Story : http://arstechnica.com/tech-policy/news/2012/04/hollywoods-selectable-output-con
One year and eleven months ago, the Federal Communications Commission made a decision that Hollywood hailed as a huge breakthrough and reform groups called a setback for consumer rights. The FCC gave the studios and cooperating pay television companies permission to shut down the analog streams to HDTV home theaters. The technical term for this is "selectable output control" - until May of 2010 forbidden by the Commission; now available via waivers.
"This action is an important victory for consumers who will now have far greater access to see recent high definition movies in their homes," declared Bob Pisano, then President of the Motion Picture Association of America, shortly after the ruling. "And it is a major step forward in the development of new business models by the motion picture industry to respond to growing consumer demand."
MPAA lobbied for selectable output control for two years. The studios contended that they wanted to offer their movies to the pay-TV subscribing public on a pre-DVD release basis, but only if they could do so exclusively on the encryptable digital connection to HDTV home theaters, not the less secure analog connection.

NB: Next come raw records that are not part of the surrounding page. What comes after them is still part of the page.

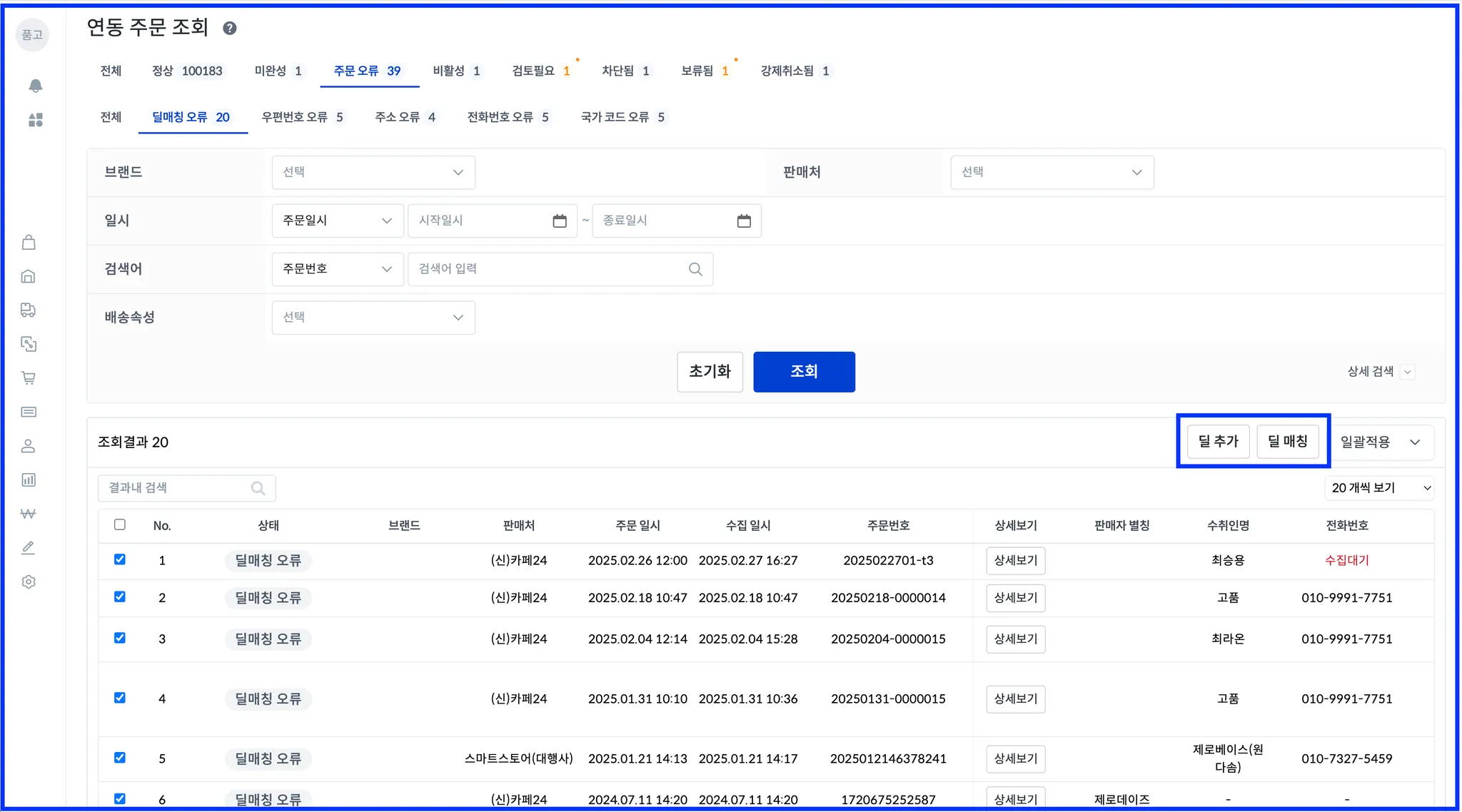
Task: Open the 브랜드 selection dropdown
Action: (x=373, y=173)
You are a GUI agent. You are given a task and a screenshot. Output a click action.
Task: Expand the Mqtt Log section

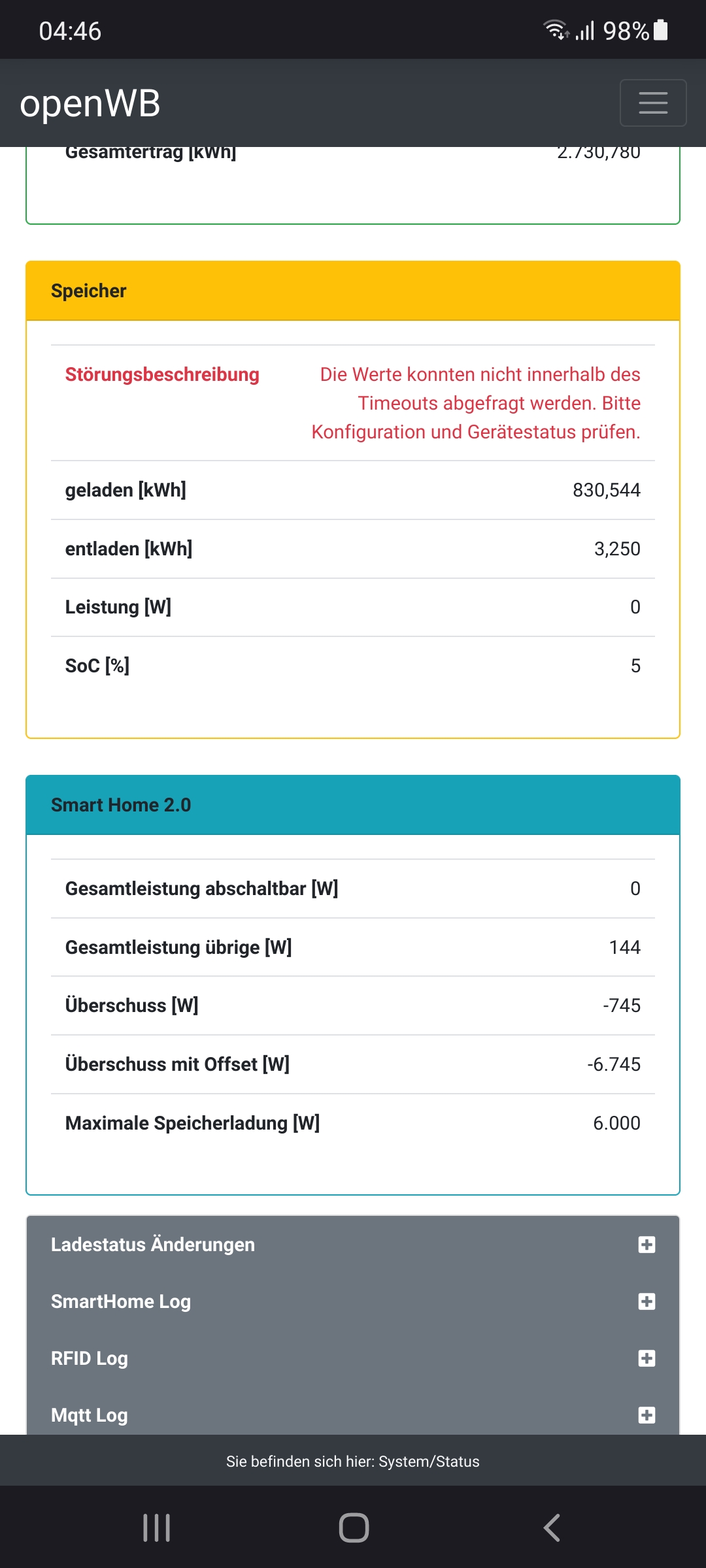[90, 1415]
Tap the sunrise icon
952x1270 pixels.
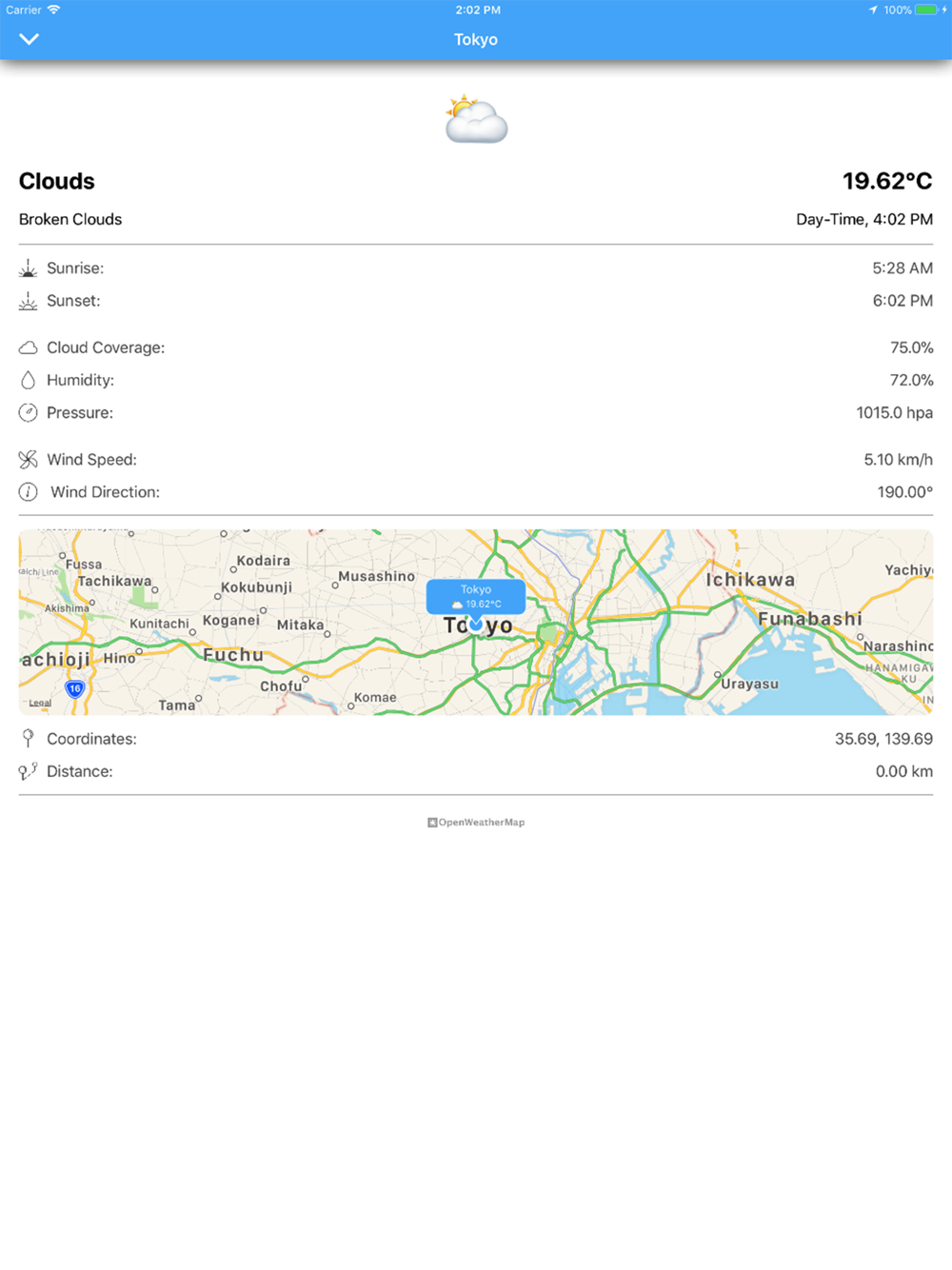[x=28, y=268]
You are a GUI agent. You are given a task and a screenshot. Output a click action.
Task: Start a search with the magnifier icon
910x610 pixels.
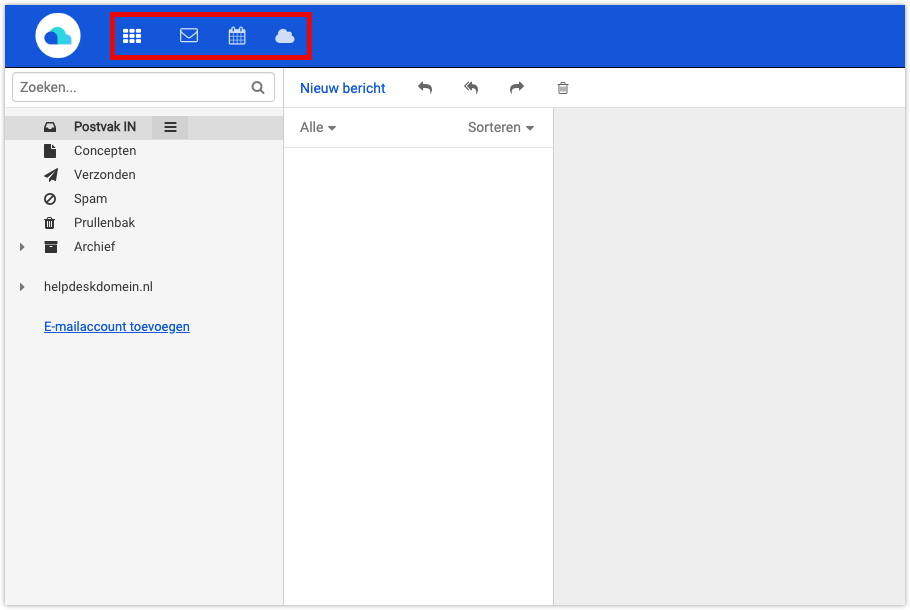pos(258,87)
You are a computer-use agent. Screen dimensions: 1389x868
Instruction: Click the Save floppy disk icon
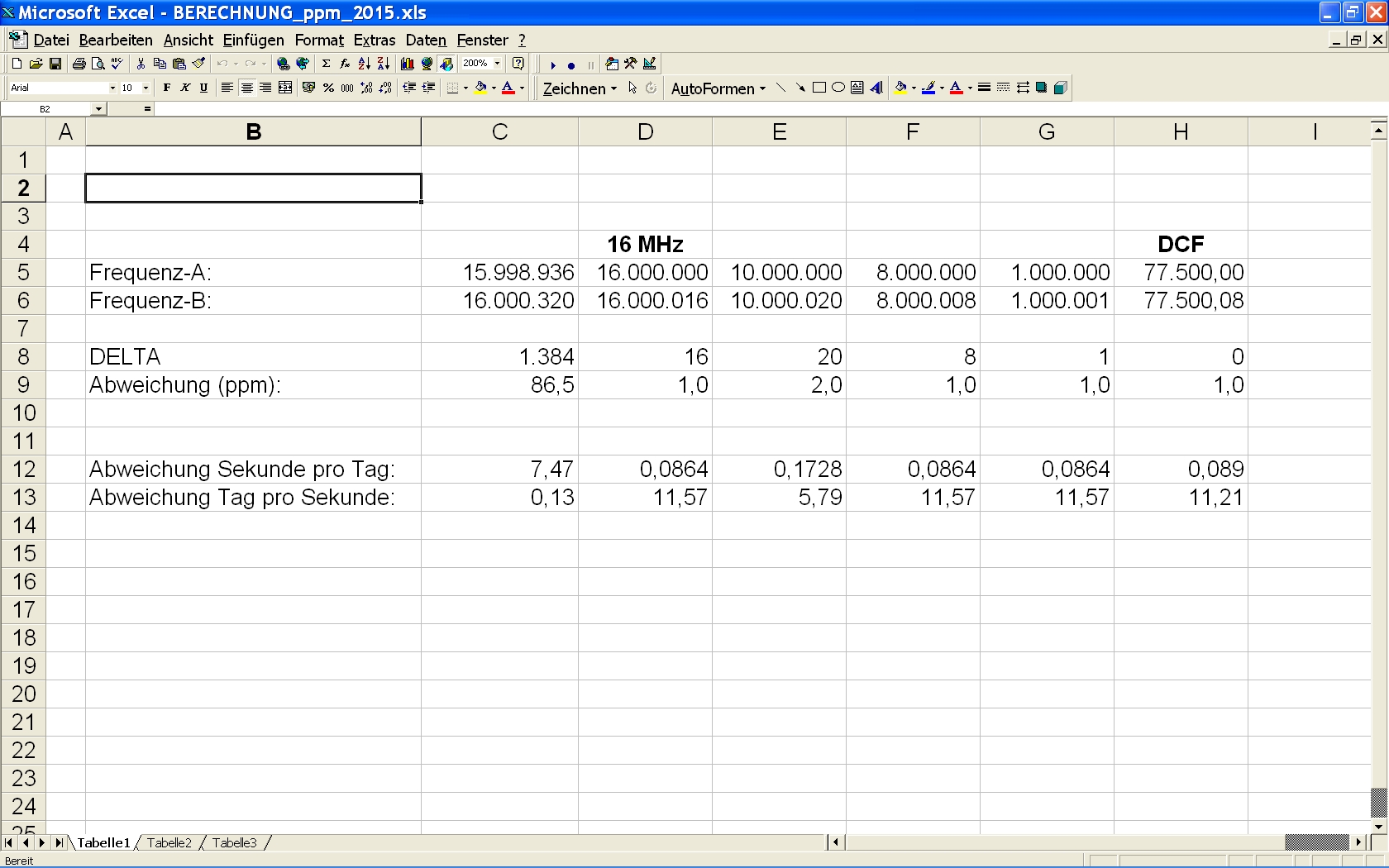coord(55,64)
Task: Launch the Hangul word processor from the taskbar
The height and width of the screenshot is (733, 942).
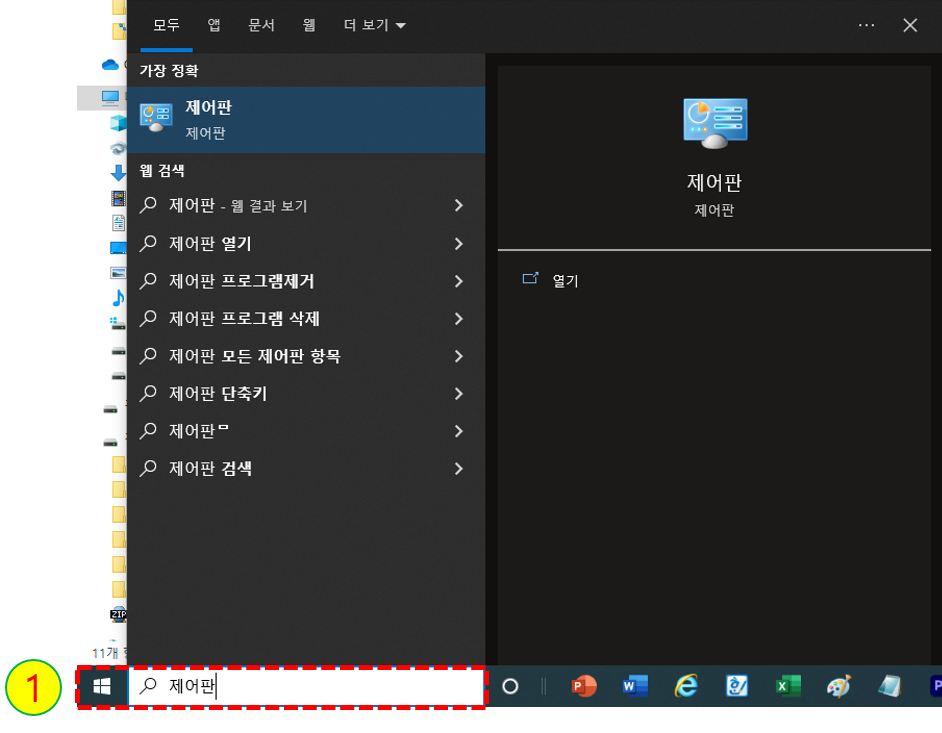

"The Petitioners' theatrical movies are too valuable in this early distribution window to risk their exposure to unauthorized copying, redistribution or other unauthorized activities," MPAA's original petition noted. "Distribution over insecure outputs would facilitate the illegal copying and redistribution of this high value content, causing untold damage to the DVD and other 'downstream' markets." Millions of lower income families would be served by being able to view early release movies in their comfort of their homes, the argument went.